> [Dataset records]:
* * *

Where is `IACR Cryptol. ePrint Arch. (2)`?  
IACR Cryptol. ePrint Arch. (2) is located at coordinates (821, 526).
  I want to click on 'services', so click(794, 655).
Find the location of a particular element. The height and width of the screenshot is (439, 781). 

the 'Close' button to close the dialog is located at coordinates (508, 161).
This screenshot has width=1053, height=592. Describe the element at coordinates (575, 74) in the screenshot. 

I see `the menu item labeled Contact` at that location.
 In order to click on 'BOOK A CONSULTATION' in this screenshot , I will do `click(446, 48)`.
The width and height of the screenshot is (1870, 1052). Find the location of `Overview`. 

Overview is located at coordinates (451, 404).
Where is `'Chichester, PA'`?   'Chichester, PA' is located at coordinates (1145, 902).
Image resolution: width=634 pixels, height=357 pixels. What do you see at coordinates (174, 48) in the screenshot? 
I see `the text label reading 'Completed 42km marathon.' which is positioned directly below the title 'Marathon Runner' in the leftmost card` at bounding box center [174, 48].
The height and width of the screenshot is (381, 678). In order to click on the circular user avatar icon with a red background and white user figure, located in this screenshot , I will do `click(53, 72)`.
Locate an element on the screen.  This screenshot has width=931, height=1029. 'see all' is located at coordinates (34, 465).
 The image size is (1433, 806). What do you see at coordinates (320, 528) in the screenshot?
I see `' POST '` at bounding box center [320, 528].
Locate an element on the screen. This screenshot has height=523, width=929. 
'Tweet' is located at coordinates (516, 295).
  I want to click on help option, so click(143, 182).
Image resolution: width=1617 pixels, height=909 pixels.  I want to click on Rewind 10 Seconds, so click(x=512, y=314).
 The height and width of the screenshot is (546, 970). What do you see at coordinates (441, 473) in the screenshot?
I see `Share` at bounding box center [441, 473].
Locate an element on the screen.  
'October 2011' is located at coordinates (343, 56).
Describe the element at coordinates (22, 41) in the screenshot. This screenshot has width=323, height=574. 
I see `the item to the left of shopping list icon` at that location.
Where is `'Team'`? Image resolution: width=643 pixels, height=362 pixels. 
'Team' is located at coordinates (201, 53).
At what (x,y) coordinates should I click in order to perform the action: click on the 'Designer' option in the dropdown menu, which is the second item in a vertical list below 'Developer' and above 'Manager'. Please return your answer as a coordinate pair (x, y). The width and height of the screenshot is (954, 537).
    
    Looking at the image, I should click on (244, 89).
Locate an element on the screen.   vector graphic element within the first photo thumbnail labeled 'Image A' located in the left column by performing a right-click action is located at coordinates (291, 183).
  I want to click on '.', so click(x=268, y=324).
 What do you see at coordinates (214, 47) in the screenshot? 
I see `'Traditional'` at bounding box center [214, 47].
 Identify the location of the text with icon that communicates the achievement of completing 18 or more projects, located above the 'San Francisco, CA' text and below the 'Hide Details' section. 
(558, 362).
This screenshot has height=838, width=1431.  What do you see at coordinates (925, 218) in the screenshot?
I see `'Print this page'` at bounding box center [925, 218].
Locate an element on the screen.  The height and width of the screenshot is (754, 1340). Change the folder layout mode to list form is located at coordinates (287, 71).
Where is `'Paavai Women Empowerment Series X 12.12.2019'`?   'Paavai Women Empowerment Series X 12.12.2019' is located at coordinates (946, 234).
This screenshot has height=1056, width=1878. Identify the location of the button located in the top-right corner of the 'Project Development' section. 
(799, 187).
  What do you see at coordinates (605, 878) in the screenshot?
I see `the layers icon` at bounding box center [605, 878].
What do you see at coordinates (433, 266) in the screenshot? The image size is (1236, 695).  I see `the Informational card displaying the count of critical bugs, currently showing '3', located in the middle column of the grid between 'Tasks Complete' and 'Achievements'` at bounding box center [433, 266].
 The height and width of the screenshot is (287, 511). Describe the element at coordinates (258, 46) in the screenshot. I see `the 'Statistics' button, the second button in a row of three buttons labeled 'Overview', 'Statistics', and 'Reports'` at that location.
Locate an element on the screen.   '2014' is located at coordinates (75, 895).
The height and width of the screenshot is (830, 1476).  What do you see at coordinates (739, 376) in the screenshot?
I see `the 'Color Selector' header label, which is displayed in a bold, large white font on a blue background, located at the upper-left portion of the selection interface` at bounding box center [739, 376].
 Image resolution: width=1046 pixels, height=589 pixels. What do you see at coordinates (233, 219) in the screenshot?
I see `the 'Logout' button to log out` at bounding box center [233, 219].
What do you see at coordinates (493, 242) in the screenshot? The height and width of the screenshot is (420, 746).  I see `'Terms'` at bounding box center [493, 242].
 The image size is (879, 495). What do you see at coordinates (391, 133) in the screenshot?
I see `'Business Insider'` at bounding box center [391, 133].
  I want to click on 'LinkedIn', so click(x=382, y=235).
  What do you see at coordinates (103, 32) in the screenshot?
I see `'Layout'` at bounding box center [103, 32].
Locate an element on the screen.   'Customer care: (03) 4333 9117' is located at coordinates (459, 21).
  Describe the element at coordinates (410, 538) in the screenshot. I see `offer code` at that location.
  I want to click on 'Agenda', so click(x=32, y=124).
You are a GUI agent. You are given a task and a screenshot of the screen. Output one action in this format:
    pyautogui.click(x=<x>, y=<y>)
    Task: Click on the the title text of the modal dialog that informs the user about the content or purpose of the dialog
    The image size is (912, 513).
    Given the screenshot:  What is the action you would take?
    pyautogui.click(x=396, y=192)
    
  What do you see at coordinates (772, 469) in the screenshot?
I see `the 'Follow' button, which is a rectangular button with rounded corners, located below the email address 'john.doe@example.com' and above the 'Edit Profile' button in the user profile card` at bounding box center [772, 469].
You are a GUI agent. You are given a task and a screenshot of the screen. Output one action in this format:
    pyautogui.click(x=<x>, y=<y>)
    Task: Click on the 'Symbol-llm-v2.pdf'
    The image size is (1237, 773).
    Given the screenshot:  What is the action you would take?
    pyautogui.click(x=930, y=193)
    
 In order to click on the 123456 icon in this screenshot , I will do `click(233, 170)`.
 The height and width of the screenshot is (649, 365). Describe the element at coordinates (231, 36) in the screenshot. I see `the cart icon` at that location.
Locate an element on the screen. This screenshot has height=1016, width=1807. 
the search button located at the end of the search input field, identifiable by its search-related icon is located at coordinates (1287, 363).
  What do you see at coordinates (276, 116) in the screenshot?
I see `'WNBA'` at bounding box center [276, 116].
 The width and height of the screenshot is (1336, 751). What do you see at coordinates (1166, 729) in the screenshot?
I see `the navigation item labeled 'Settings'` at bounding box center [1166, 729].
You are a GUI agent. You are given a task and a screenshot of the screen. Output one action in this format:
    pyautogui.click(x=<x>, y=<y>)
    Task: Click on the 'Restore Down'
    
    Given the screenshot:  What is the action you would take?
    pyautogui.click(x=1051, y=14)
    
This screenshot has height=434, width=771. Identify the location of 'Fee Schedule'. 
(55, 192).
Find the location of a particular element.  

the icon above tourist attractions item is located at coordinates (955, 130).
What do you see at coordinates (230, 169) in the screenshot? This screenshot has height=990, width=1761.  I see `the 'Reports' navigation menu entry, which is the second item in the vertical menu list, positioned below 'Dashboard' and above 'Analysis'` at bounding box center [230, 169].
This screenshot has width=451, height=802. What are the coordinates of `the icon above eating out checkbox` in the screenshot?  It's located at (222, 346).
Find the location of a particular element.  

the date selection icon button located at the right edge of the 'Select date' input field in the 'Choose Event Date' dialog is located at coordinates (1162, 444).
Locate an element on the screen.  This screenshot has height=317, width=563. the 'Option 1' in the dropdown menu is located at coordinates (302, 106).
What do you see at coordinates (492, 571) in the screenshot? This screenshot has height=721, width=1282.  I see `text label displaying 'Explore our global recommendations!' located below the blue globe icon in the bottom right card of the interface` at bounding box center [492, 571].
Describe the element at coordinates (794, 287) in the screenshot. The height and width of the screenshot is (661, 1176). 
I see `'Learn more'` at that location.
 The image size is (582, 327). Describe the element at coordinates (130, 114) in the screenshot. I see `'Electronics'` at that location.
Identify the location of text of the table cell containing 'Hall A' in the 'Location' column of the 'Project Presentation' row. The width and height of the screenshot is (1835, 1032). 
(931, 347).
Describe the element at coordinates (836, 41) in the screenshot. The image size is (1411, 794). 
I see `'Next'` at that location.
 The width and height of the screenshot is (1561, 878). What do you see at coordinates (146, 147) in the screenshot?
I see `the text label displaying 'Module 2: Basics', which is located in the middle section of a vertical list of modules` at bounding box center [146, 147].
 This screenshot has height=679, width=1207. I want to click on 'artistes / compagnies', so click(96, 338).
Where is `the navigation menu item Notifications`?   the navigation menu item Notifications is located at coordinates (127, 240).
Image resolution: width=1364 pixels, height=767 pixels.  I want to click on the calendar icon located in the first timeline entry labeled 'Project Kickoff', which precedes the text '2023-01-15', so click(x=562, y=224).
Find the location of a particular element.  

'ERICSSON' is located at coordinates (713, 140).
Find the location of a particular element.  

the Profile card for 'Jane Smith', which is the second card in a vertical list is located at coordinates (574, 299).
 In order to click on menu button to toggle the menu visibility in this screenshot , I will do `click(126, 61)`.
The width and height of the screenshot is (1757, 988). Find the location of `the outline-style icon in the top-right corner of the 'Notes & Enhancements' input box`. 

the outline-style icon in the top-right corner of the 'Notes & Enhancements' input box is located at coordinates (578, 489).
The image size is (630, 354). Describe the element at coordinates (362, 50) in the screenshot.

* * *

> [Problem description]: Write out the items from the line containing "What do you see at coordinates (433, 266)" through the line containing "coordinates (75, 895).", reproducing each of those lines word for word and adding nothing else.

> [Final result]:
What do you see at coordinates (433, 266) in the screenshot? The image size is (1236, 695).  I see `the Informational card displaying the count of critical bugs, currently showing '3', located in the middle column of the grid between 'Tasks Complete' and 'Achievements'` at bounding box center [433, 266].
 The height and width of the screenshot is (287, 511). Describe the element at coordinates (258, 46) in the screenshot. I see `the 'Statistics' button, the second button in a row of three buttons labeled 'Overview', 'Statistics', and 'Reports'` at that location.
Locate an element on the screen.   '2014' is located at coordinates (75, 895).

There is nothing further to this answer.